Omni’s strongest categories show that the agent loop is good at grounding answers in specific evidence and avoiding unsupported claims. The lower scores on semantic, project-related, and completeness questions are the areas where enterprise RAG remains hardest: the relevant context is often distributed, indirect, or only partially retrieved.

What this means in practice

Most workplace AI products eventually run into the same infrastructure question: how many systems do you need before employees can ask useful questions over company data?

Our bet with Omni is that the answer should be: fewer than people assume.

Postgres already gives teams durability, permissions, migrations, backups, and operational familiarity. With ParadeDB and pgvector, it can also provide the retrieval layer for production RAG workloads. Omni’s EnterpriseRAG-Bench result shows that this simpler architecture is more than an operational convenience: it is competitive.

What’s next

We plan to publish more detail on ablations, including non-agentic retrieval runs, hybrid search behavior, and where query planning improves recall.

For now, the takeaway is simple: Omni can handle realistic enterprise RAG workloads with competitive retrieval performance, without requiring a complex search infrastructure stack.

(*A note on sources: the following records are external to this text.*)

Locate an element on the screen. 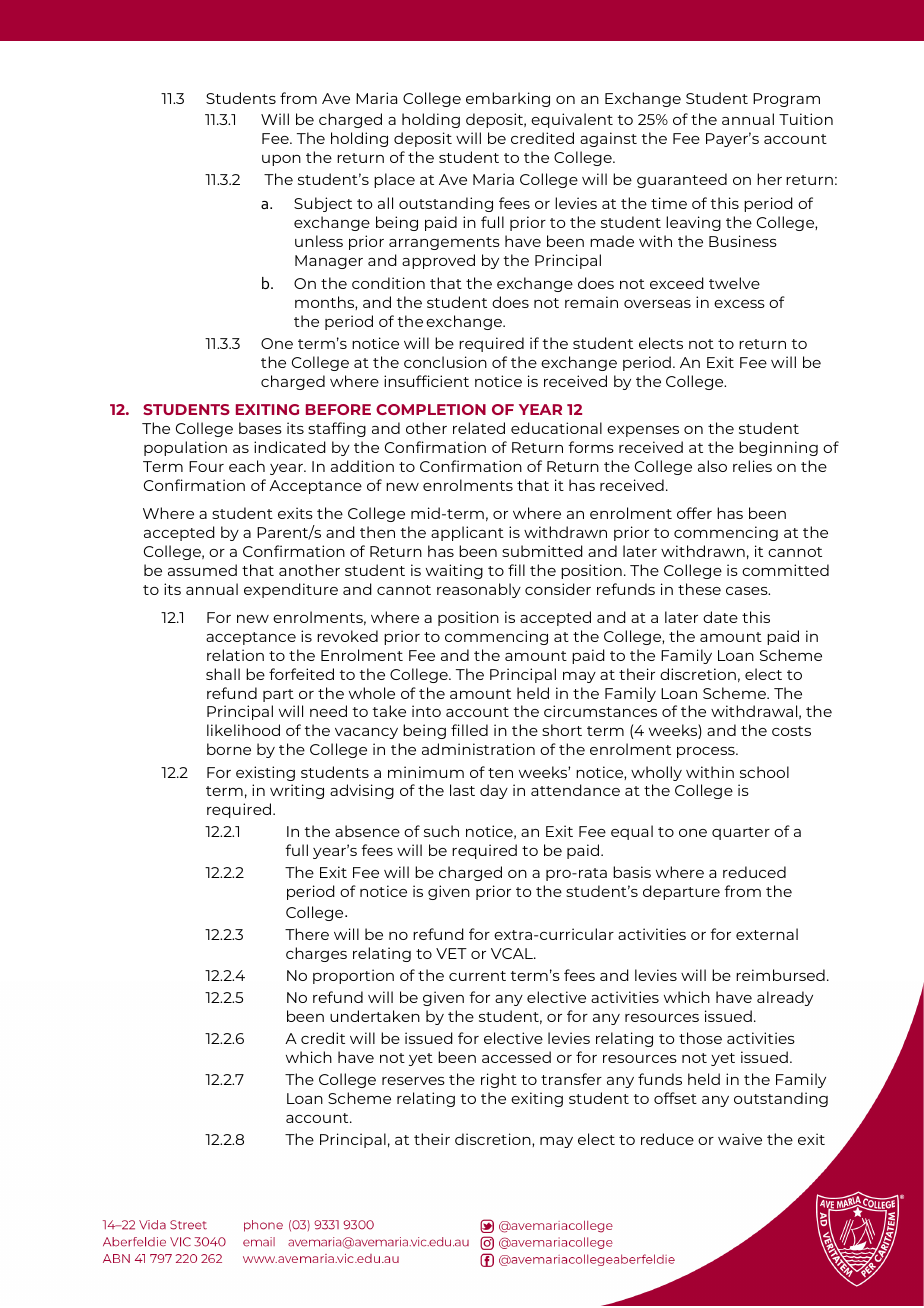 Image resolution: width=924 pixels, height=1308 pixels. existing is located at coordinates (265, 773).
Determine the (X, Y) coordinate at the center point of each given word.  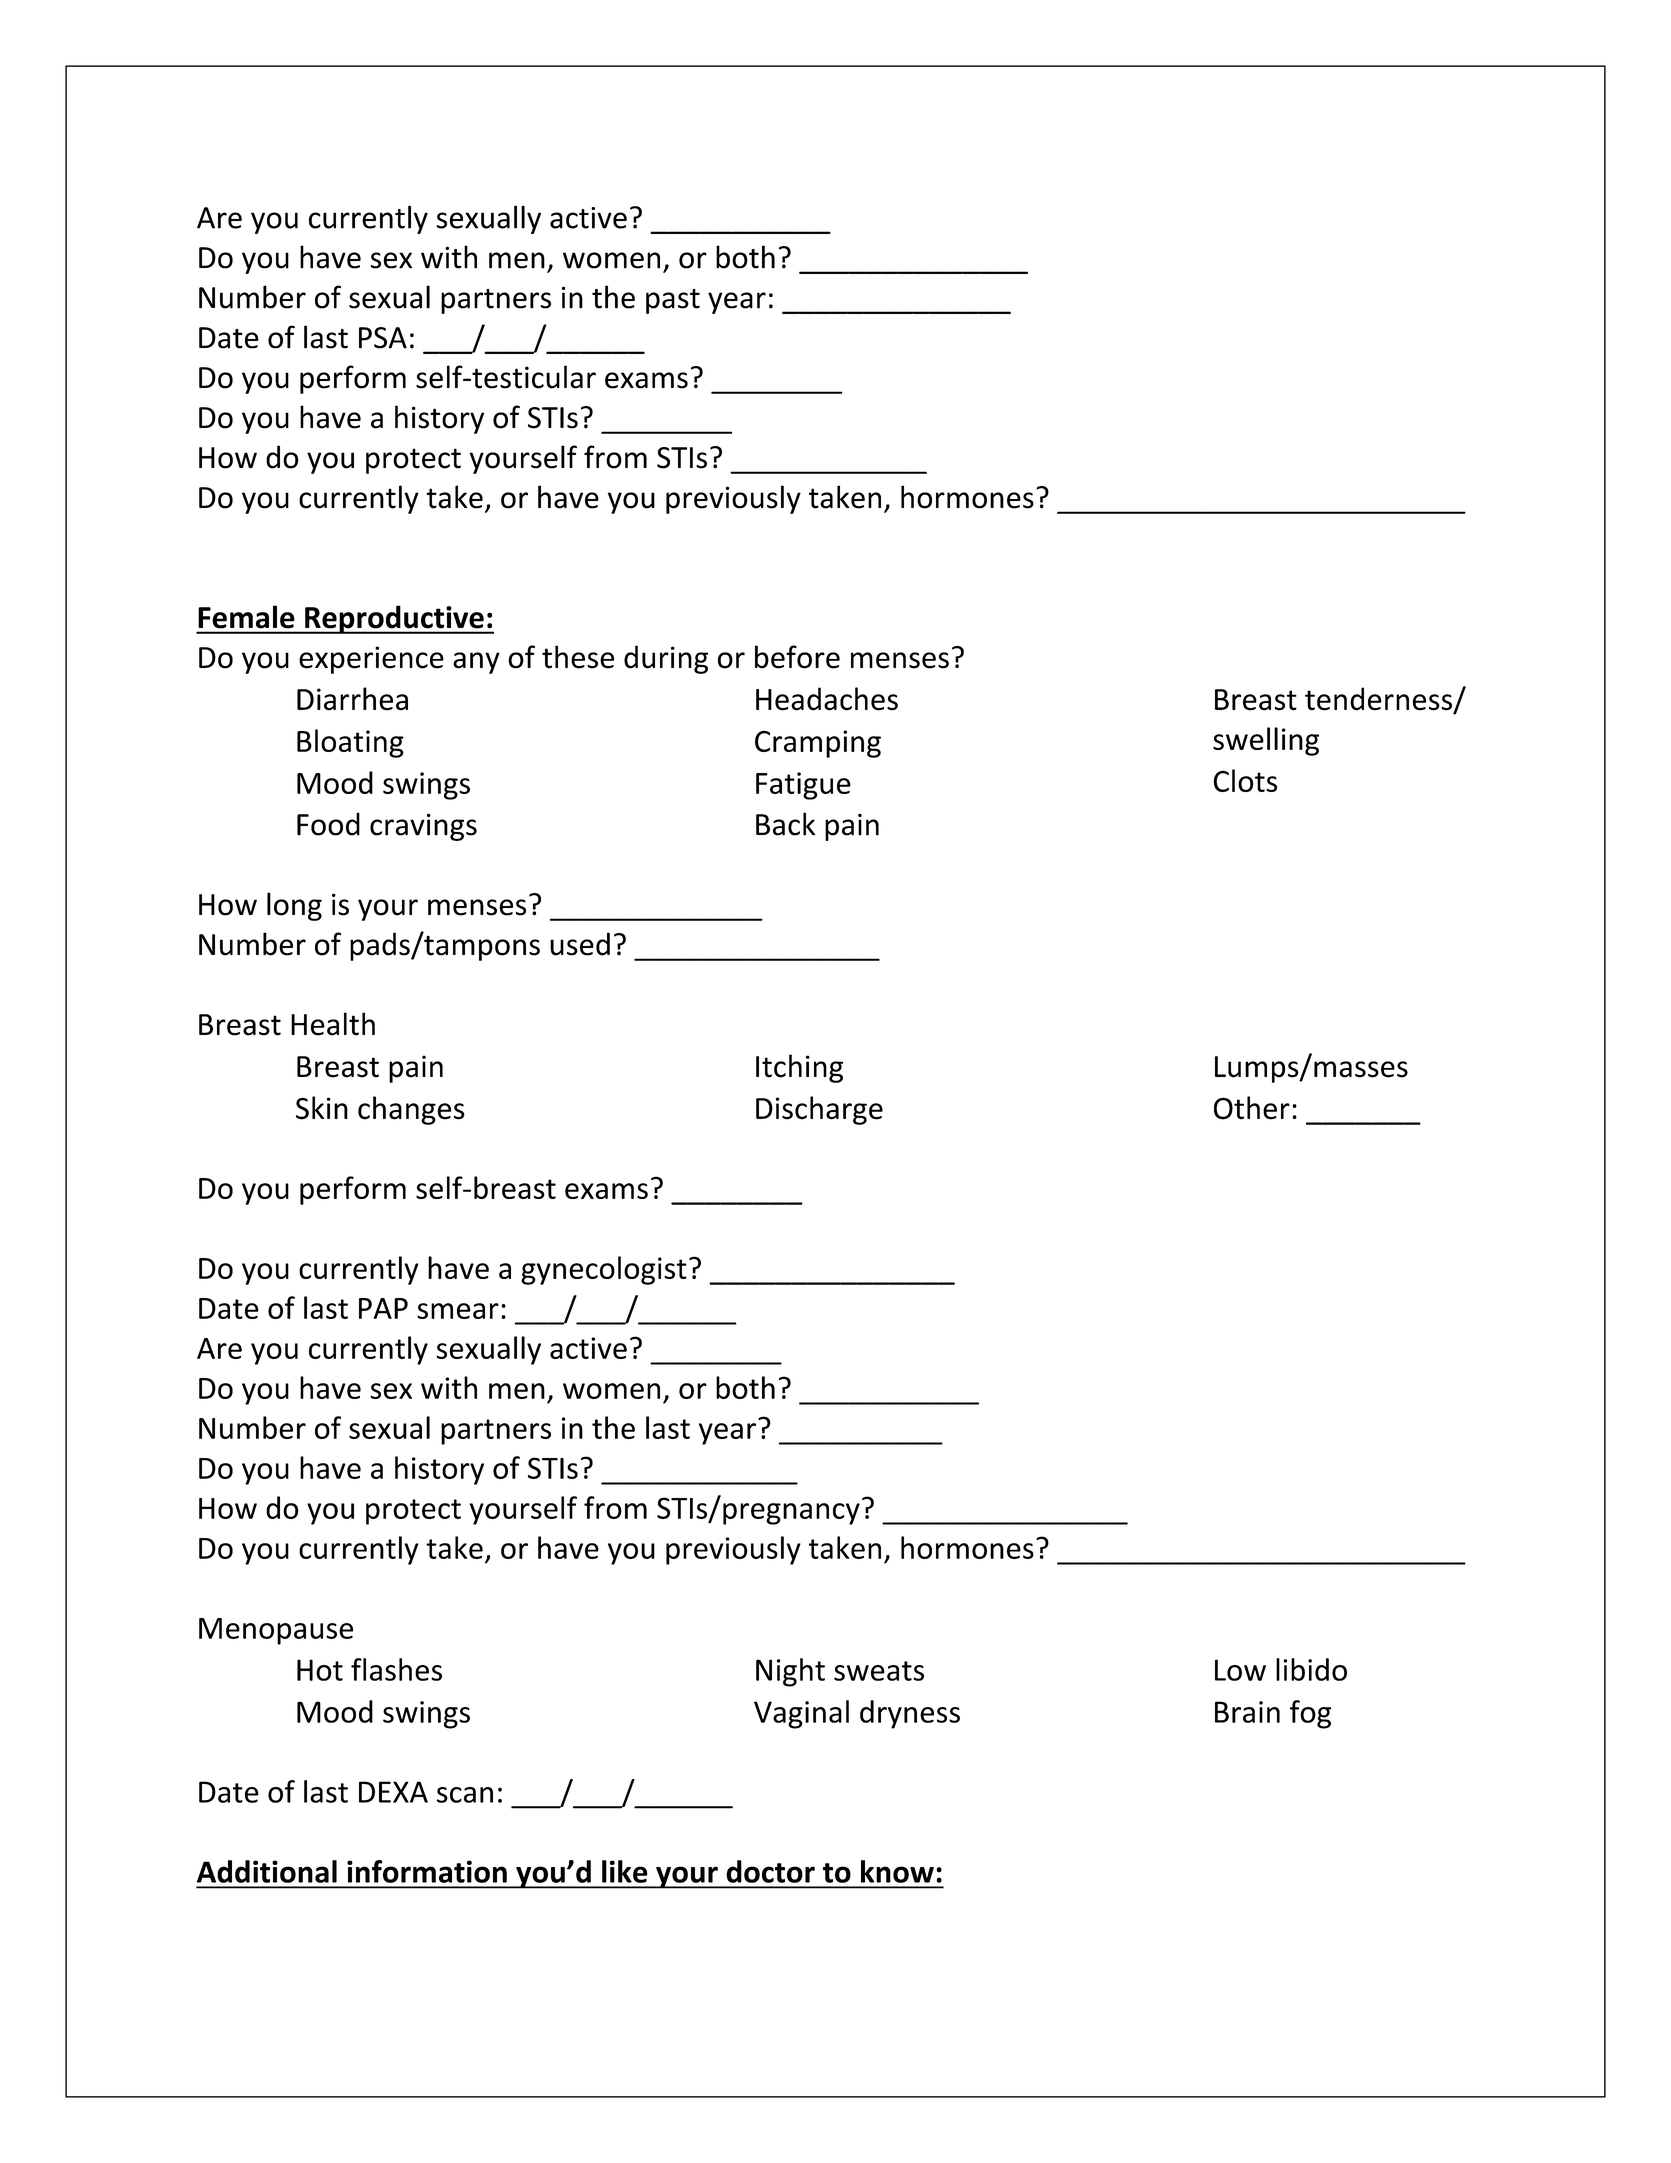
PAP (383, 1308)
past (673, 301)
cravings (423, 827)
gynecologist (604, 1270)
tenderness (1379, 700)
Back (785, 824)
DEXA (393, 1792)
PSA (383, 338)
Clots (1245, 780)
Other (1252, 1108)
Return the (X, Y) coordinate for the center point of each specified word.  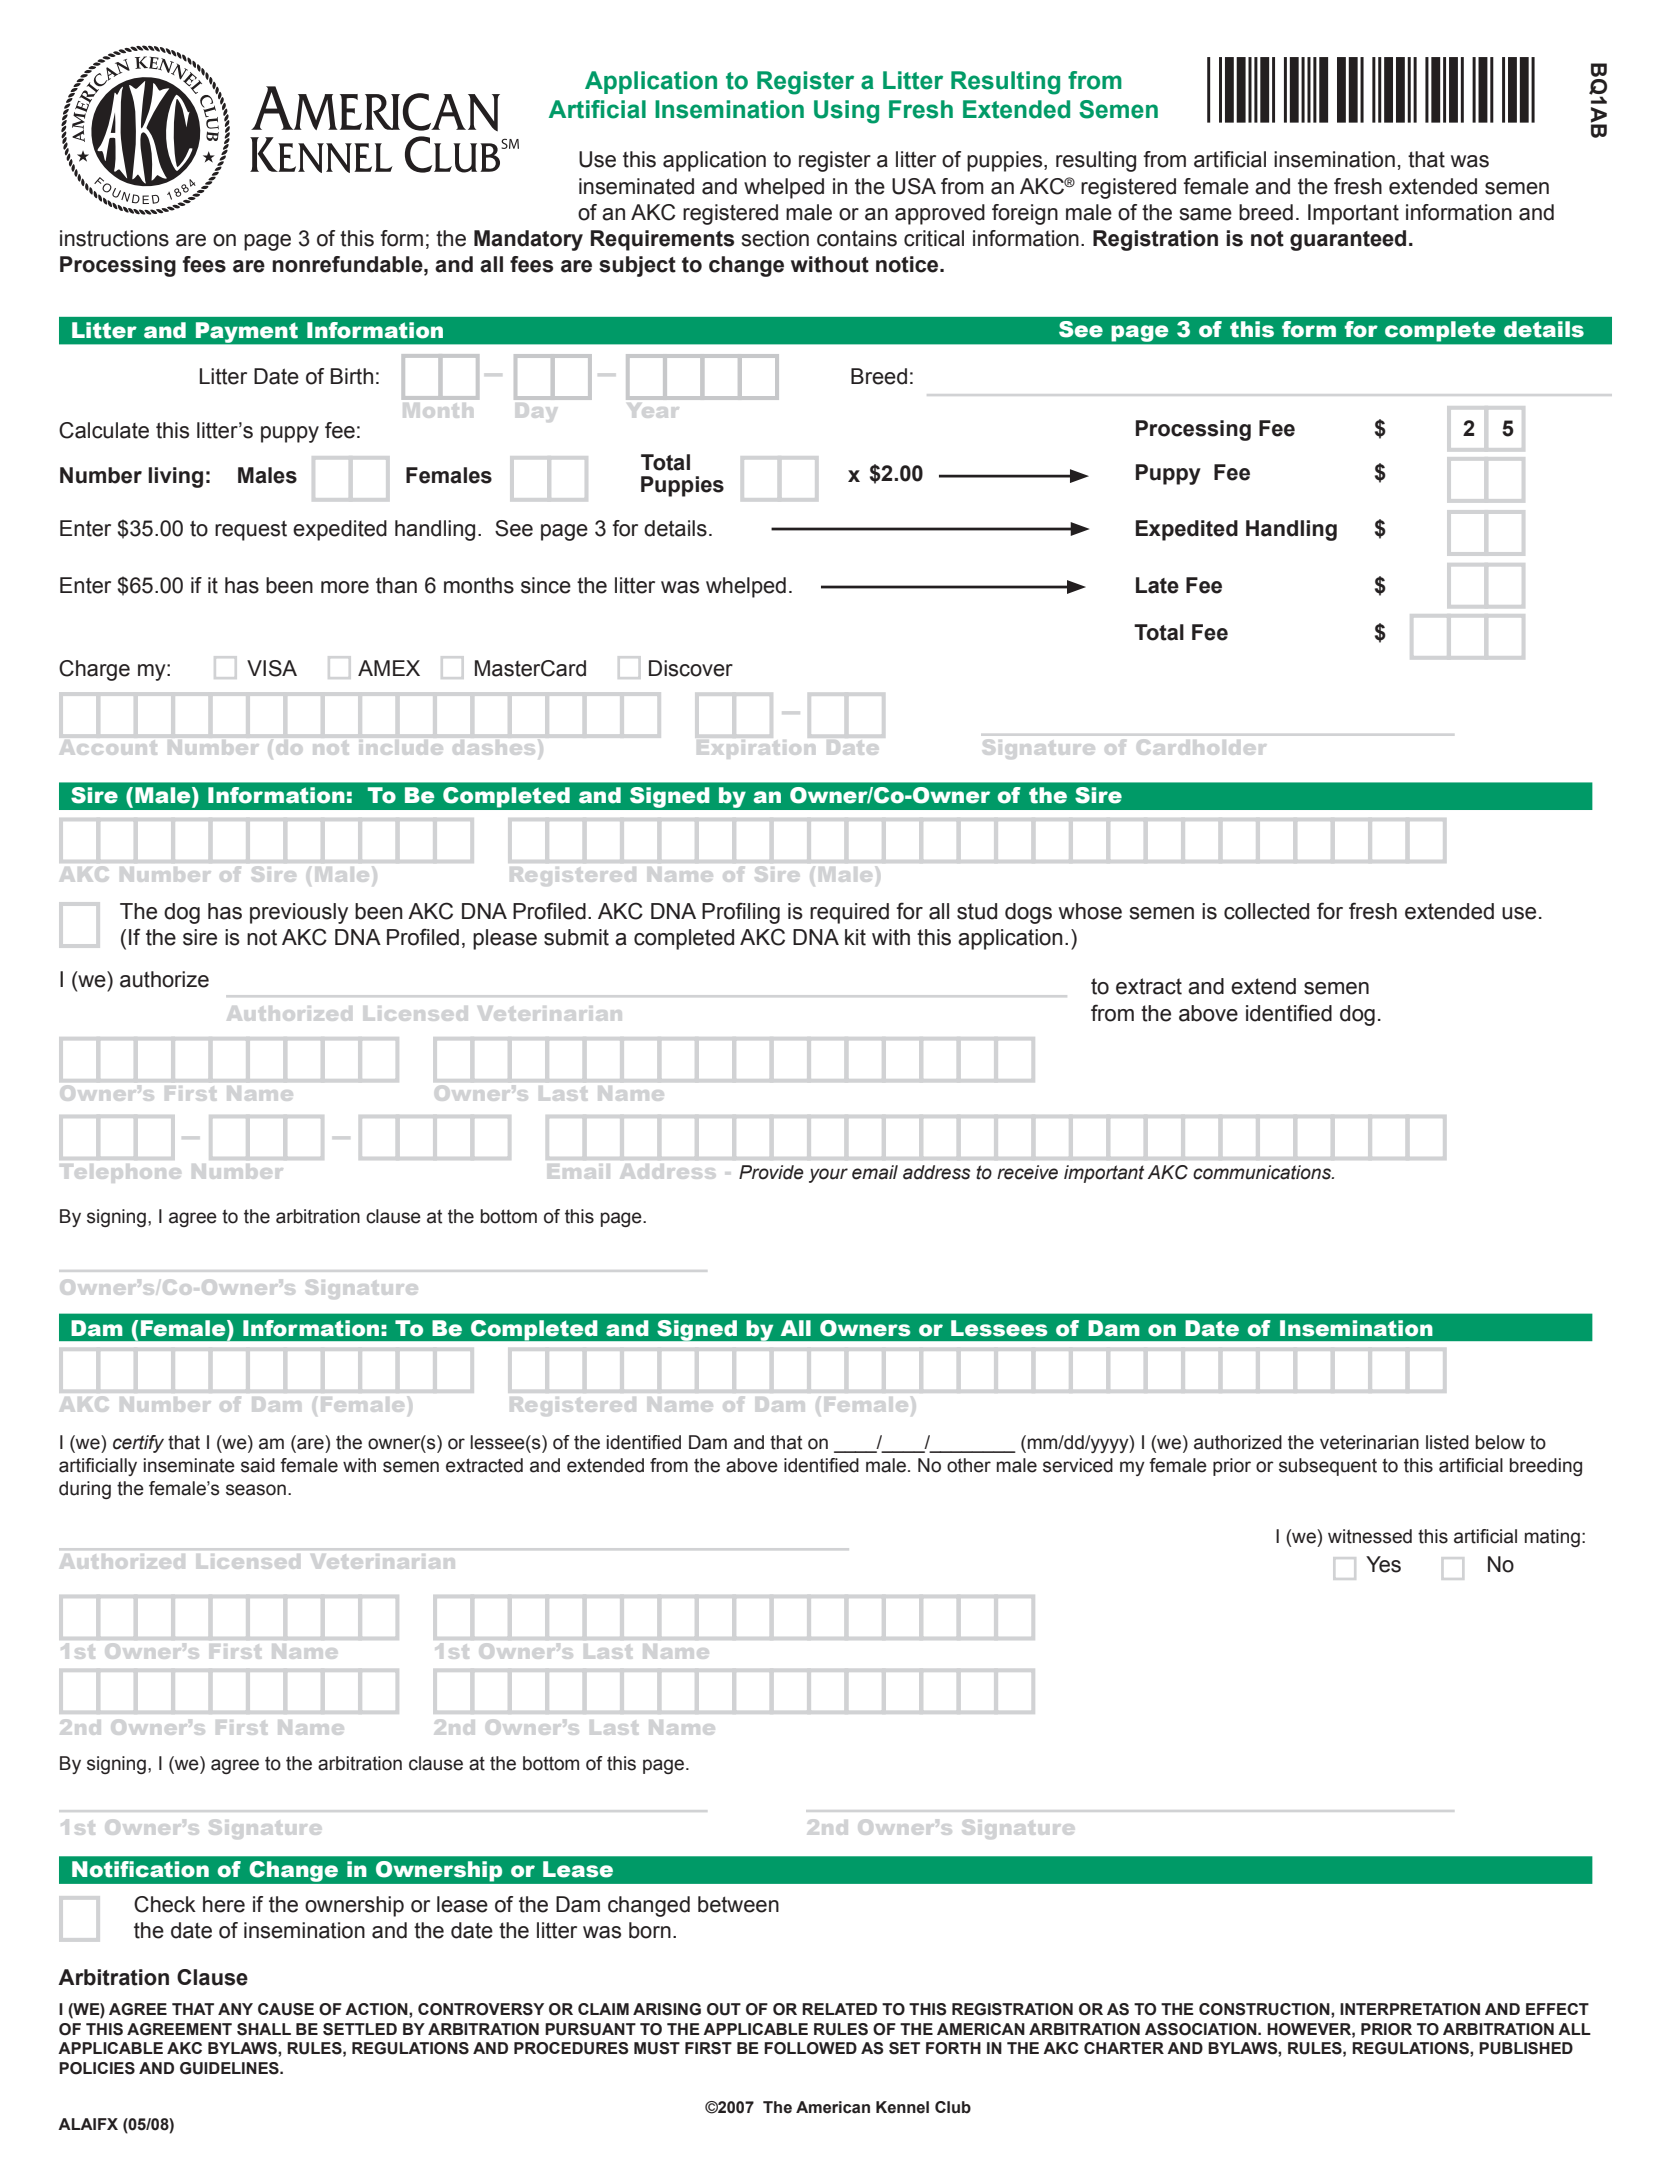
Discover (691, 668)
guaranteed (1348, 240)
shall (264, 2029)
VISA (272, 668)
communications (1263, 1172)
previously (299, 913)
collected (1266, 911)
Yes (1383, 1564)
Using (846, 112)
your (828, 1175)
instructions (114, 238)
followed (810, 2048)
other (969, 1465)
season (256, 1490)
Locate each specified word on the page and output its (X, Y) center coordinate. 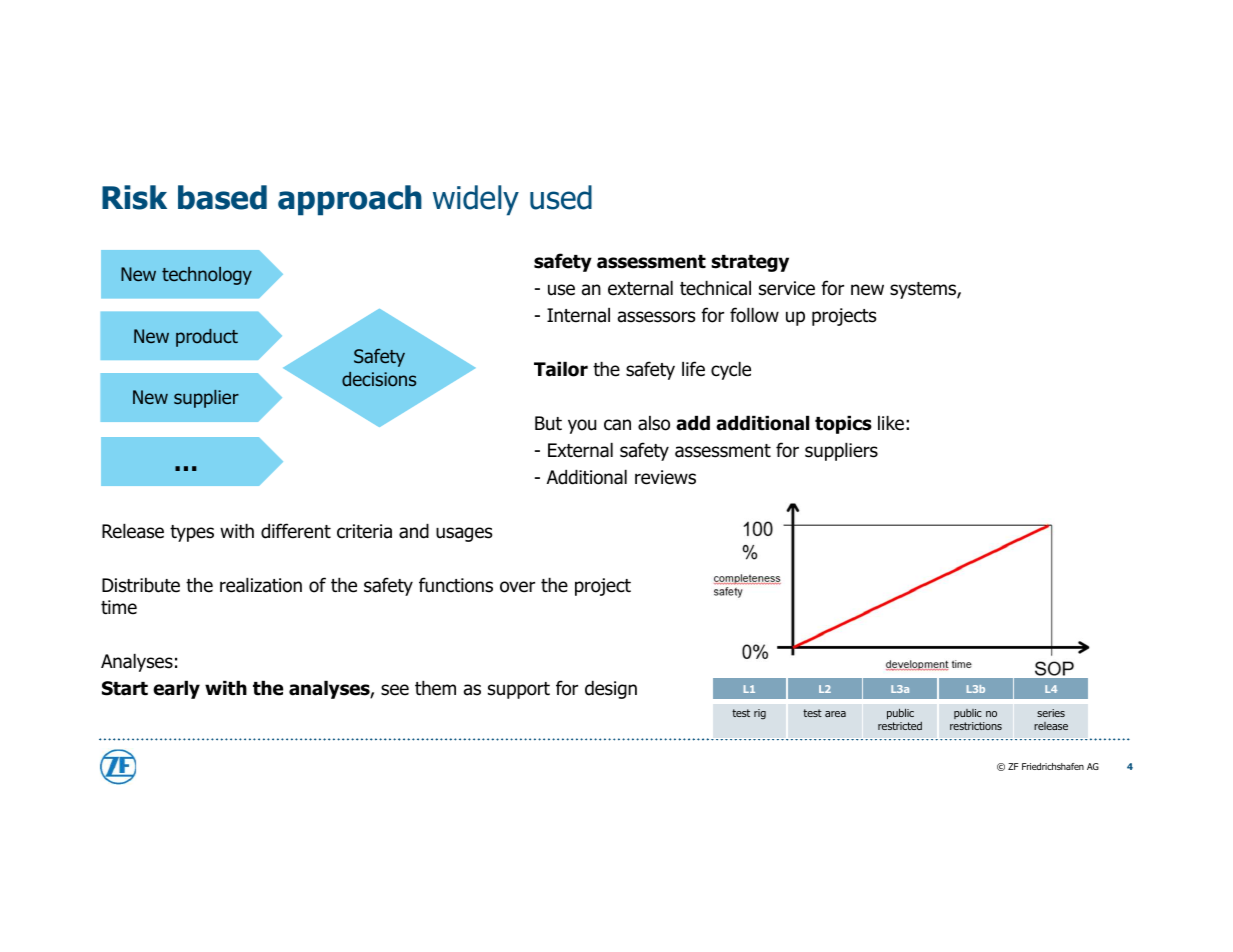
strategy (750, 263)
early (176, 690)
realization (261, 585)
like (891, 423)
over (517, 587)
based (222, 197)
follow (754, 315)
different (296, 531)
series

Appendix: Benchmark artifacts

The benchmark code is available in the enterprise-benchmark branch of the Omni repository. It includes the runner used to index the EnterpriseRAG-Bench corpus, execute Omni’s agentic tool loop, and score the resulting answers and citations.

The benchmark artifacts (generated answers, LLM judgements, metrics) are published as a HuggingFace dataset.